My large, exuberant, affluent Italian family casts an exceptionally long, wide shadow indeed. I buried myself deep within that shadow for many years, without even knowing  it. Growing up, I had no thoughts of expanding myself for my own sake or living my life to its fullest potential.

Eventually I learned that I was not alone in my feelings of insignificance for this painful dilemma is fairly common among members of the second and third generations of prominent families. From the outside it looks like we have it made, but inside we’re prisoners of our own thoughts and feelings. It’s extremely difficult to measure up to the patriarch and matriarch—the Empire Builders, the Creators of All That Is.

Sadly, many of us feel so daunted by the task that we don’t even try. Or, as in my case, we try so hard that we sacrifice ourselves in the process. In many cases, we fall victim to the proverbial curse of “shirtsleeves to shirtsleeves in three generations” that plagues so many affluent families, losing what our ancestors have built and carrying a heavy burden of guilt.

As Dr. Suniya Luthar so simply puts it, “These youths come to believe there is one path to ultimate happiness—having money…They grow preoccupied with becoming highly marketable commodities, pursuing activities chiefly if they will look good on resumés. There is scant time for exploration of who they are as individuals or for nurturing unique interests.”

In her research, Dr. Luthar has linked the second cause—parental criticism, or even the mere perception of it—with elevated levels of depression and anxiety among affluent youths, particularly for girls. The feeling that we have to be perfect in order to be worthy of our parents’ acceptance was my personal affliction.

Truth be told, I didn’t need to read a bunch of studies to know that there are serious problems afflicting the younger generations of prominent families. Attend any private school function or any philanthropic event and you’ll be surrounded by second- and third-generation people of affluence who are grappling to understand their place in the world, as I did; struggling to define who they are and frantically seeking fulfillment all the while suffering from intense guilt because they can’t imagine why they feel so empty when they’ve been given so much.

Like so many of these people, I did not see my full value as a person. For decades, I felt insignificant, questioning who I am and why I’m here. By the time I was in my mid-40s, I desperately wanted to help myself out of this sad slump. Most of all, I wanted to do whatever I could to ensure that the same fate didn’t befall my three young daughters.

With those lofty goals as my inspiration, I set out on a journey of self-discovery, which has led me to helping others also leave the shadow of their looming family trees. By doing so, we show our parents what we can do, while still being open to learning from their wisdom and experience.

That is the key to building the next generation to lead the family business. Not by controlling and judging, even via those subtle cues you may not realize you are sending, but by recognizing that the next branch of the family tree can reach much further. They just need confidence and belief to do it, without being subconsciously held back.

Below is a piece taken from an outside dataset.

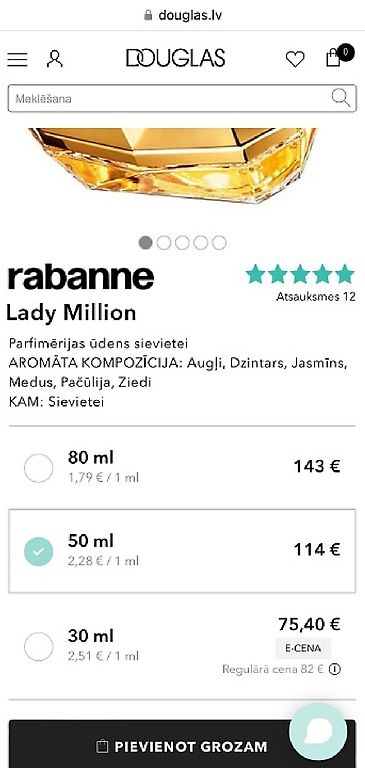Open the user account profile icon

pos(55,59)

If this sounds like you, then we should talk. I’ve been where you are. And I believe I can guide you to a spot in the sunlight.


  1. Charles Eckhart, PhD on March 28, 2023 at 4:09 am

    Danielle, what a thoughtful, self-reflective article using your own experience as a guide. I appreciate your description of your own sort of crisis of insight in your 40’s, not wanting to pass this to your daughters. I’ll read Dr Luthiar’s research, it sounds very important, though unsurprising. In my view, developing identity for all young adults is a challenge, and takes time, struggle, and periods of self doubt. For rising gen, with the spector of a prominent family name, and big parental and societal expectations (with some criticism thrown in), rising gen young adults face big hurdles. If they can overcome it, much opportunity for fulfillment and giving back can be found. I appreciate your articles contribution to the literature on rising gen.

    • Danielle on June 15, 2023 at 8:18 pm

      Thank you for your reflection Charles. Having the courage to keep moving forward is key. As you said “overcome it, much opportunity for fulfillment and giving back can be found.”